23 JUNE 1877, Page 2

The Duke of Argyll, supported in great measure by Lords

Northbrook and Lawrence, on Friday week gave expression to a sense of uneasiness strongly felt by all Anglo-Indians. He wanted to know what was doing up there on the North-West Frontier. His speech was most cautious—indeed it must be read between the lines—but he asked whether Lord Salisbury really intended to press a Resident on the Ameer of Afghanistan, what he was collecting troops on the Indus for, whether he was bridging the Indus, whether he was about to divide the Punjab, erecting the Trans-Indus region into a separate province, and whether—this was rather hinted than said—we were in danger of an outburst of temper from the Ameer. Lord Salisbury was cautious too.
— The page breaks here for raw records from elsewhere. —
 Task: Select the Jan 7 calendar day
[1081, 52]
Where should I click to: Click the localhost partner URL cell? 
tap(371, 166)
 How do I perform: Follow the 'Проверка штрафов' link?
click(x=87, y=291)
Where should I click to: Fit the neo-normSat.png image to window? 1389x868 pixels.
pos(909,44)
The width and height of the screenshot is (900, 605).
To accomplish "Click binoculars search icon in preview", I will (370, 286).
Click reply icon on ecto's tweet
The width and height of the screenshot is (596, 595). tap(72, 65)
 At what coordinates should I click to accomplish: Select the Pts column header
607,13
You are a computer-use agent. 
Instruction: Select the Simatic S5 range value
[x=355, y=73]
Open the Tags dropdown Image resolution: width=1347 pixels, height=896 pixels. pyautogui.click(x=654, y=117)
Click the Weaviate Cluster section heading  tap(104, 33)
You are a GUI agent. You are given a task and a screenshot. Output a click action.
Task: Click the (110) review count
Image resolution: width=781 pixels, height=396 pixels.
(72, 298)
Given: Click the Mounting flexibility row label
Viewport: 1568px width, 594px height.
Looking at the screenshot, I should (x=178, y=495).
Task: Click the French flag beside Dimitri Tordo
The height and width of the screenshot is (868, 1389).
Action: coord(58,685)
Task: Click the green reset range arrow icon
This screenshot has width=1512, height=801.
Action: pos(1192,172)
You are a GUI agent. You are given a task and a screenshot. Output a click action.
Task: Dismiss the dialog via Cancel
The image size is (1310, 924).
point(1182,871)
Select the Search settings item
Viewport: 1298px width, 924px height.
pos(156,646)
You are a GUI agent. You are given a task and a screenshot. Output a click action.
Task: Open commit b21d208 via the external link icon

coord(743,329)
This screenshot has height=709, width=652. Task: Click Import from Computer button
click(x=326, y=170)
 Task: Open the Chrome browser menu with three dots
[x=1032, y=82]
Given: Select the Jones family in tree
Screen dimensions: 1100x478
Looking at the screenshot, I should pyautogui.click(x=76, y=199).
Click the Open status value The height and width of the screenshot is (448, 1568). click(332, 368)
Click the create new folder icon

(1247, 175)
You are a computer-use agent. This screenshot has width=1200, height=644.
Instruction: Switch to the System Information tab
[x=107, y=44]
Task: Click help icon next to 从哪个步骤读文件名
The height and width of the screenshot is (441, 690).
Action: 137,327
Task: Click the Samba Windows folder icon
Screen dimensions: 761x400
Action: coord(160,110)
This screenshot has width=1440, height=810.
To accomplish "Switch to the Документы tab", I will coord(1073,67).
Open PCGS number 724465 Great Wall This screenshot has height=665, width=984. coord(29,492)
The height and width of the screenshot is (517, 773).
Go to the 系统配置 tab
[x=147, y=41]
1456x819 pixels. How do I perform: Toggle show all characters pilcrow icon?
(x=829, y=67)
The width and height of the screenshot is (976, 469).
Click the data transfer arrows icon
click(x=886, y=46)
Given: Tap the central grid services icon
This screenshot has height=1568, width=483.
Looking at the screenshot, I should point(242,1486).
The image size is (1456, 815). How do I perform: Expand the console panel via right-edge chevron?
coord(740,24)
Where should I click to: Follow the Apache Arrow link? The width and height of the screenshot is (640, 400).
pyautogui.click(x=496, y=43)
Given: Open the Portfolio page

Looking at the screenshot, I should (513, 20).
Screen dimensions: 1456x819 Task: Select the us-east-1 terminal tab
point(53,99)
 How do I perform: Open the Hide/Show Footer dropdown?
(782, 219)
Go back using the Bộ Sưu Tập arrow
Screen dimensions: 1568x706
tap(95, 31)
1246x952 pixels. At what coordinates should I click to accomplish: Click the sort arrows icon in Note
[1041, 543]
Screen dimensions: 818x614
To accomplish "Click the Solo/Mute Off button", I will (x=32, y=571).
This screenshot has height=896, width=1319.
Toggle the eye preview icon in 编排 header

He altogether declined to produce papers, but said distinctly that he was not forming an army to attack Afghanistan, that he did not intend to press a Resi- dent on the Ameer, that he did not think that the Ameer was in a rage, and that he had never heard of the bridge over the Indus. The only question he declined to answer till the papers were ready was about the division of the Punjab. This is most satisfactory, provided, as we have argued elsewhere, Lord Salis- bury can answer for Lord Lytton, as for himself. We suppose he can, but there would not be all that smoke in the Indian journals if there were not imprudence somewhere.